Confusion about which test to order can also contribute to the low detection rate of primary HIV infection. Sensitivity, specificity, and cost limit the available options. At the initial stages of infection, HIV-1 antibody tests are nonreactive, and the diagnosis of primary HIV infection is made by either the p24 core antigen test or HIV-1 RNA assays (viral load). The p24 core antigen test is more specific and less expensive than the HIV-1 RNA assays, but it is less sensitive in detecting cases. The HIV-1 RNA assays are highly sensitive, but they are more expensive and have decreased specificity, which can result in a higher false-positive rate when used in groups that have a low disease prevalence. Another option is the third-generation HIV-1 antibody test, which is able to detect immunoglobulin (Ig) M as well as IgG antibodies. The Panel on Clinical Practices for Treatment of HIV Infection through the US Department of Health and Human Services (DHHS) recommends testing with the HIV-1 RNA assay when acute infection is suspected and risk factors are present but advises against testing lower risk populations because of concerns about false-positive diagnoses.12 Given the low percentage of primary HIV infection diagnoses, however, it is unlikely that many clinicians follow these guidelines and do any testing.2
Because of the differences in characteristics and costs of the available diagnostic assays, a cost-effectiveness analysis of expanded testing of persons with viral symptoms at varying prevalence rates could be useful for policy development and guiding clinical practice. The objectives of this study were to perform an incremental cost-effectiveness analysis of expanded testing of persons with viral symptoms and at least 1 risk factor using these 3 diagnostic assays for primary HIV infection and to determine the lowest prevalence at which expanded testing is cost-effective.
METHODS
Study Design
The study was an incremental cost-effectiveness analysis of 3 tests for primary HIV infection using a decision analytical model. A strategy of no testing was used for baseline comparison, because little testing for this diagnosis is currently done. The analysis included the following outcome measures of expanded testing for primary HIV infection: (1) increased quality-adjusted life-years (QALYs) in the patient as a result of starting antiretroviral therapy before profound deterioration in immune function occurs; and (2) prevention of HIV infection in the patient’s sexual partners. Several potential outcome measures were not included: (1) benefits of immunizations (hepatitis A and B and Streptococcus pneumoniae), cervical cancer screening, and tuberculosis screening; (2) prevention of HIV infection in needle-sharing contacts of injection drug users; (3) avoidance of costly diagnostic workups and hospitalization for those with more severe primary HIV infection symptoms; and (4) benefits of detecting cases of chronic HIV infection. Starting antiretroviral treatment during the acute phase of HIV was not included because data showing a benefit for structured treatment interruptions in preserving natural immunity were lacking.13 The harms from expanded testing included in the analysis were (1) decreased quality of life caused by the anxiety resulting from a false-positive diagnosis, and (2) decreased quality of life associated with being aware of being HIV infected.

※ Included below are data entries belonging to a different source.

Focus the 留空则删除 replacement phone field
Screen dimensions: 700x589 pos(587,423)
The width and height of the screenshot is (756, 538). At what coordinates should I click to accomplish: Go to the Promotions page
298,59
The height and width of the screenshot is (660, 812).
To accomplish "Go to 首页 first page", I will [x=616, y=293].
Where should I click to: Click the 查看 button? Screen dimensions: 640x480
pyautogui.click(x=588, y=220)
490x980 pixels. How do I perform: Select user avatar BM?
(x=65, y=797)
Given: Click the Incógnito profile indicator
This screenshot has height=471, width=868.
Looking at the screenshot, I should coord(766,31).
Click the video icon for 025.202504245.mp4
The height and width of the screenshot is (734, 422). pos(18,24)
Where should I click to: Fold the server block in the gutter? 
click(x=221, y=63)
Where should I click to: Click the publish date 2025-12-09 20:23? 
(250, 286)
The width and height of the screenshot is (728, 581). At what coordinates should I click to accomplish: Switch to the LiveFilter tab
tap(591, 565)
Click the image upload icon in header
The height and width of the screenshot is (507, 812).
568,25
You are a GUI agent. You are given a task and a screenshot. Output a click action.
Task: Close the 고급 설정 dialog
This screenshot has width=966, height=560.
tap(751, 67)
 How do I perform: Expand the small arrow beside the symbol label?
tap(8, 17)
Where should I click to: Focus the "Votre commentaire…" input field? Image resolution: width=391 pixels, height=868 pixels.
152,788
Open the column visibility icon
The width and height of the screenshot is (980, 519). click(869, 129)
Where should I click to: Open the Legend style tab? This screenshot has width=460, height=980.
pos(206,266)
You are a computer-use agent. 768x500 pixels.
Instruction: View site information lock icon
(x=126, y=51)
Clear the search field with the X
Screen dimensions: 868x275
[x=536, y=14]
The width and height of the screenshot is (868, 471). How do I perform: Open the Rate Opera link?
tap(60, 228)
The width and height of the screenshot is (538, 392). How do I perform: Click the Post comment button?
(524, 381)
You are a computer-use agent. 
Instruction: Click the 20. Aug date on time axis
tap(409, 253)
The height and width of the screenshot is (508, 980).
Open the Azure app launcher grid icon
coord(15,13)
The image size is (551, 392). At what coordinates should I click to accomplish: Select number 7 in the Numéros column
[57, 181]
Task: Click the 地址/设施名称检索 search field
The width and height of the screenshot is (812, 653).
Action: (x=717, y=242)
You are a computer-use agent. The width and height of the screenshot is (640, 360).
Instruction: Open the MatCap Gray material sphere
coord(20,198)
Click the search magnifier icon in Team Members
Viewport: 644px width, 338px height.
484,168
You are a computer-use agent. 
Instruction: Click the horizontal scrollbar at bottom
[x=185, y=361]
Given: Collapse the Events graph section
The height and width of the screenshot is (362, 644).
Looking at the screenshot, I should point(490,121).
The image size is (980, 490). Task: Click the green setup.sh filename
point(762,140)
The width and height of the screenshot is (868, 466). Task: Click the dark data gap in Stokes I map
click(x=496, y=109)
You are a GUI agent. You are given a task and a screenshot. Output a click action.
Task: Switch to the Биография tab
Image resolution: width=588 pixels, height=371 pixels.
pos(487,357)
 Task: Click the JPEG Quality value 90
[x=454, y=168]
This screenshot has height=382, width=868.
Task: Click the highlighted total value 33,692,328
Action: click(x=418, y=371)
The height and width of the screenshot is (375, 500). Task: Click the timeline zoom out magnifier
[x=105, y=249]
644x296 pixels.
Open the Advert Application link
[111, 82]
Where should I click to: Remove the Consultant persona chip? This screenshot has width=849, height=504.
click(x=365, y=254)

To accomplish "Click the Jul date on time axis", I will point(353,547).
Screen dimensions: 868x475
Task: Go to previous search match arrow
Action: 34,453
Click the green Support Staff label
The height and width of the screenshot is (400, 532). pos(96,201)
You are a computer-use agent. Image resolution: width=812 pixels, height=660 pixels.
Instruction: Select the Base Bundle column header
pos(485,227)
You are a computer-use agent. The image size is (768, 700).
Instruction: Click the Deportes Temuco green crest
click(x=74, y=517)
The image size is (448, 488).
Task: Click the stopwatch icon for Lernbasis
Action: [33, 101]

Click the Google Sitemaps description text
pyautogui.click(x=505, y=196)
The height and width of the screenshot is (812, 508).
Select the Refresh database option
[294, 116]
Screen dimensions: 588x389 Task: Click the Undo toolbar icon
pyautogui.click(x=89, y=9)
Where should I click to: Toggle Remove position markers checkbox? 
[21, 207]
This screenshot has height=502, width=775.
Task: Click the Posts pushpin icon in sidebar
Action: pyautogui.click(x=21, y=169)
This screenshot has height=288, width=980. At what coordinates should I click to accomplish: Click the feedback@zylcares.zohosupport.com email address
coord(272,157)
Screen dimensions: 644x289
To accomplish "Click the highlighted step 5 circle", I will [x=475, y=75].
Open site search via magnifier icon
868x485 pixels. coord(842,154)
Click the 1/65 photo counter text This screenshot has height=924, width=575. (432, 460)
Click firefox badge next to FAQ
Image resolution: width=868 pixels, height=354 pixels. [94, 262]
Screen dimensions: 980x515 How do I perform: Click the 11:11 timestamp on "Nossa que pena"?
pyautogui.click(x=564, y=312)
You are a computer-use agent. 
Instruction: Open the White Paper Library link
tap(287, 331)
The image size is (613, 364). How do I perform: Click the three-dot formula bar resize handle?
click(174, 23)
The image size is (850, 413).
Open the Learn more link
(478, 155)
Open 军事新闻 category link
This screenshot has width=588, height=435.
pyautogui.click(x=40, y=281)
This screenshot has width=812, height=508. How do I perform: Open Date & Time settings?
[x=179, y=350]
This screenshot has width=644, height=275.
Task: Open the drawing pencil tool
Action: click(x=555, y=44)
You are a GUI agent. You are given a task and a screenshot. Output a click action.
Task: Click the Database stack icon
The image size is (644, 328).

The time frame for the study was 39.9 years, the average life expectancy of the mean age (39.5 years) of the hypothetical cohort being tested.14,15 The analysis adopted a societal perspective, including all costs and health effects, except for work loss and transportation, which were considered negligible compared with laboratory testing, visit costs, and lifetime medical costs for treatment of HIV disease. The analysis also provided information from the perspective of a third party payer by determining the cost per case of primary HIV infection diagnosed. We conducted sensitivity analyses to determine the stability of the results using reasonable variations in the data and assumptions.
Target Population
A national estimate of the prevalence of primary HIV infection in symptomatic ambulatory patients regardless of risk factors is published in this issue of Annals.16 The estimated primary HIV infection prevalence for patients with a fever was 0.66% (95% confidence interval [CI], 0.53%–0.92%), for those with a rash it was 0.56% (95% CI, 0.35%–0.94%), and for those with a sore throat it was 0.13% (95% CI, 0.10%–0.19%). The highest of these rates (0.66%) was used as the baseline for the analysis. To make population projections about the number of cases diagnosed, number of infections avoided, and program costs, we assumed that 20,000, or 50% of the 40,00018,19 newly infected patients annually, developed symptoms and sought care. At the baseline prevalence of 0.66%, 3,030,303 patients would need to be tested in the model.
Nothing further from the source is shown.